━━ Input data
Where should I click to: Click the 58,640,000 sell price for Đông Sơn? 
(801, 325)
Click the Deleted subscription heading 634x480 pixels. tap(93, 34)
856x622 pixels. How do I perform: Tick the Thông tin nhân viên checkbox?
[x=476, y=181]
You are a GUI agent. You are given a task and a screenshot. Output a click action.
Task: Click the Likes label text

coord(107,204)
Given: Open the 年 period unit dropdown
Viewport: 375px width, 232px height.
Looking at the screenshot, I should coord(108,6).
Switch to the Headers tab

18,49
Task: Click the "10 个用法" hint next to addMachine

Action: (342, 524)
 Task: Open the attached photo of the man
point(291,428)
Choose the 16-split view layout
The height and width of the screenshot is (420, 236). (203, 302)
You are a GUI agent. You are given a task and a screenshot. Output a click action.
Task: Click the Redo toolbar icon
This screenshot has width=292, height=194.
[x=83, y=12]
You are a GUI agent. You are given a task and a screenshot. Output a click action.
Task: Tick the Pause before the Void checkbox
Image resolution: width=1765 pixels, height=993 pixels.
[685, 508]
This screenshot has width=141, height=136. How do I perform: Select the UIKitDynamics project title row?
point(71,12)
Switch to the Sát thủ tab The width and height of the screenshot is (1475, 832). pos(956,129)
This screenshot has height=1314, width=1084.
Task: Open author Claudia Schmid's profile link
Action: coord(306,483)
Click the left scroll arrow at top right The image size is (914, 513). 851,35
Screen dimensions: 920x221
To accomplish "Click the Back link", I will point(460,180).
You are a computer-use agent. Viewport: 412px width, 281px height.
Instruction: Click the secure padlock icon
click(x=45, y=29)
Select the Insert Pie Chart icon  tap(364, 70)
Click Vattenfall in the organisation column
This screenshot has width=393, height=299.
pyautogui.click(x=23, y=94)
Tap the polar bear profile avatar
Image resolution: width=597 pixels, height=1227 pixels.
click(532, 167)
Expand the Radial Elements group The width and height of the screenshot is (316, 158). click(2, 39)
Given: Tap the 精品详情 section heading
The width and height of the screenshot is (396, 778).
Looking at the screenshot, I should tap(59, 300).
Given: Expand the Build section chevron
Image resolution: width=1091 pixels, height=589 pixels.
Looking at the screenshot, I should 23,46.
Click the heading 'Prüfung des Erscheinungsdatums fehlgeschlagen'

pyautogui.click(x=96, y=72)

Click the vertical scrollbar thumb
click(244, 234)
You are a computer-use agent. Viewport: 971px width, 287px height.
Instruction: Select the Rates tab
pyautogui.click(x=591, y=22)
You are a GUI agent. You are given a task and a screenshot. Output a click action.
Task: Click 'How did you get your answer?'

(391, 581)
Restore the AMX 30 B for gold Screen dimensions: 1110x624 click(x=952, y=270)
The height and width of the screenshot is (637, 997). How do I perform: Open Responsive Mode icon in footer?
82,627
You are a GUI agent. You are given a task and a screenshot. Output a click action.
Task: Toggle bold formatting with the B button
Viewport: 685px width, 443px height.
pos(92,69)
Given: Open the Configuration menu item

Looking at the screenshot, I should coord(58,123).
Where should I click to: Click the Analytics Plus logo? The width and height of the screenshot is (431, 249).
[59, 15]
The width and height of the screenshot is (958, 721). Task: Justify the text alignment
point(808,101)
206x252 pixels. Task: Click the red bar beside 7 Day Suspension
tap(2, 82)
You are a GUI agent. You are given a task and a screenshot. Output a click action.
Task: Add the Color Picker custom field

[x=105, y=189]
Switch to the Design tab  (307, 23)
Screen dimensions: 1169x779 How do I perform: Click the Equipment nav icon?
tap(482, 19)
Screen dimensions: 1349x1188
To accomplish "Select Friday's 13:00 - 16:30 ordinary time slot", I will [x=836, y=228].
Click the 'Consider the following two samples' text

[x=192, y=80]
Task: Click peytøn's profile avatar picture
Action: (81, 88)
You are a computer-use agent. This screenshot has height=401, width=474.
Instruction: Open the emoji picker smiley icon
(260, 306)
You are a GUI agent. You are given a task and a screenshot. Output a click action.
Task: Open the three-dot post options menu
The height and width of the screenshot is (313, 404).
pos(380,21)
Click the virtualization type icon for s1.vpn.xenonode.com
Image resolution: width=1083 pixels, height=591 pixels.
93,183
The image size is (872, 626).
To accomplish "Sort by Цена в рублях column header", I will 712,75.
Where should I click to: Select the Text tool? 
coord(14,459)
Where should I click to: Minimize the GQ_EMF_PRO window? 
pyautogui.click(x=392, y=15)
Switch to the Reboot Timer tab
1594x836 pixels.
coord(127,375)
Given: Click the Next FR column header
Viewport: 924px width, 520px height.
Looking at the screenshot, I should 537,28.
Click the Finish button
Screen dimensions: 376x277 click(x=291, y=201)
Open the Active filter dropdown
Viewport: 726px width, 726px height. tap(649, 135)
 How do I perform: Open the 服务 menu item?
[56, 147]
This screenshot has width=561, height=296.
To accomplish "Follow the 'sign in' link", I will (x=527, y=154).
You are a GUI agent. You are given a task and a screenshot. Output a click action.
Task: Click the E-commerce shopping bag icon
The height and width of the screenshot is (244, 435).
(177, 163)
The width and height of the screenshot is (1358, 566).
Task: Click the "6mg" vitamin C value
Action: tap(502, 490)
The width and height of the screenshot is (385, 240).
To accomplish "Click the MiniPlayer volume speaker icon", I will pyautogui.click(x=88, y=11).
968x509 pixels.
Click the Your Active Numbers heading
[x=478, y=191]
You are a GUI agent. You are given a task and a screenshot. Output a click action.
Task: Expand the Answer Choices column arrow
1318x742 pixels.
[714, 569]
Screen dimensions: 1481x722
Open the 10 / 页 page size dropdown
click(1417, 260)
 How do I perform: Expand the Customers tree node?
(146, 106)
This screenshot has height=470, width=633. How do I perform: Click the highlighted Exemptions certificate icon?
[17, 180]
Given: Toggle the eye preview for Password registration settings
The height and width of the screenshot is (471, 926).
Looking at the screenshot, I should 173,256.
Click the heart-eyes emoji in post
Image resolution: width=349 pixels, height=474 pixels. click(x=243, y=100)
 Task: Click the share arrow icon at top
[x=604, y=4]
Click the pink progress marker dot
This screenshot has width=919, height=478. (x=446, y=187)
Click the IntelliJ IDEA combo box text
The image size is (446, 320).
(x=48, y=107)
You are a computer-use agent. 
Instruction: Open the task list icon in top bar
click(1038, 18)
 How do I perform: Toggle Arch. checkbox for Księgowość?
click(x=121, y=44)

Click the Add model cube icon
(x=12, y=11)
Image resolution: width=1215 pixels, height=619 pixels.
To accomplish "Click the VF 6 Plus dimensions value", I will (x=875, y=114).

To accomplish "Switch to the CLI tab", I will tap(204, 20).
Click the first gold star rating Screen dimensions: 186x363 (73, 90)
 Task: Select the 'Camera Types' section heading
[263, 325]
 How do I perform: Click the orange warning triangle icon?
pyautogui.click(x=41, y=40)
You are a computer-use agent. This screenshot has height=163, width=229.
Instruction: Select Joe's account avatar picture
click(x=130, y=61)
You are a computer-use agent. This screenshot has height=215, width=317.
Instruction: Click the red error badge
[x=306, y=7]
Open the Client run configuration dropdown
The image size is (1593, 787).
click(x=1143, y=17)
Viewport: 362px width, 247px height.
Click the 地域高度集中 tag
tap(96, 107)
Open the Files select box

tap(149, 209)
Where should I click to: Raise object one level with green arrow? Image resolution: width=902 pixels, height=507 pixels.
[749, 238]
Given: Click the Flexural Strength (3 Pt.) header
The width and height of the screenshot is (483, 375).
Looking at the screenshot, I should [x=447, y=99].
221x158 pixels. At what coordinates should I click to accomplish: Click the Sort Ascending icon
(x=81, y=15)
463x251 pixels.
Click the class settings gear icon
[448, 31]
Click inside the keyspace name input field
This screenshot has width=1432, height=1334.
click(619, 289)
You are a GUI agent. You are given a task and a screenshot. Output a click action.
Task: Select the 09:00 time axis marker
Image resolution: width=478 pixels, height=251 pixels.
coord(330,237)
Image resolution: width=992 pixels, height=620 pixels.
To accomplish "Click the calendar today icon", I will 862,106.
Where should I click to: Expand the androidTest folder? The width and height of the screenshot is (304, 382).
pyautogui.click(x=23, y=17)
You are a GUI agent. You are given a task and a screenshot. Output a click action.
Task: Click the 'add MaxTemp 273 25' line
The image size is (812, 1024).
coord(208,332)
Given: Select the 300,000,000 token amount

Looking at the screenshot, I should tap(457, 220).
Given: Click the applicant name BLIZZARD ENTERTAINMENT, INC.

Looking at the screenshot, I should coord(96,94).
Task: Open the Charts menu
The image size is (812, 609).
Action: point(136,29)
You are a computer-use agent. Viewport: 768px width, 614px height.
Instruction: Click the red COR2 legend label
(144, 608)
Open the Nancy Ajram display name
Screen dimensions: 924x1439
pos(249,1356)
━━━━
Assignment
Could you restate, word for word, the lines above from the one with "Click the 地域高度集中 tag" to the one with "You are a computer-use agent. Viewport: 768px", both included?

Result for this exercise
Click the 地域高度集中 tag
tap(96, 107)
Open the Files select box

tap(149, 209)
Where should I click to: Raise object one level with green arrow? Image resolution: width=902 pixels, height=507 pixels.
[749, 238]
Given: Click the Flexural Strength (3 Pt.) header
The width and height of the screenshot is (483, 375).
Looking at the screenshot, I should [x=447, y=99].
221x158 pixels. At what coordinates should I click to accomplish: Click the Sort Ascending icon
(x=81, y=15)
463x251 pixels.
Click the class settings gear icon
[448, 31]
Click inside the keyspace name input field
This screenshot has width=1432, height=1334.
click(619, 289)
You are a GUI agent. You are given a task and a screenshot. Output a click action.
Task: Select the 09:00 time axis marker
Image resolution: width=478 pixels, height=251 pixels.
coord(330,237)
Image resolution: width=992 pixels, height=620 pixels.
To accomplish "Click the calendar today icon", I will 862,106.
Where should I click to: Expand the androidTest folder? The width and height of the screenshot is (304, 382).
pyautogui.click(x=23, y=17)
You are a GUI agent. You are given a task and a screenshot. Output a click action.
Task: Click the 'add MaxTemp 273 25' line
The image size is (812, 1024).
coord(208,332)
Given: Select the 300,000,000 token amount

Looking at the screenshot, I should tap(457, 220).
Given: Click the applicant name BLIZZARD ENTERTAINMENT, INC.

Looking at the screenshot, I should coord(96,94).
Task: Open the Charts menu
The image size is (812, 609).
Action: point(136,29)
You are a computer-use agent. Viewport: 768px width, 614px height.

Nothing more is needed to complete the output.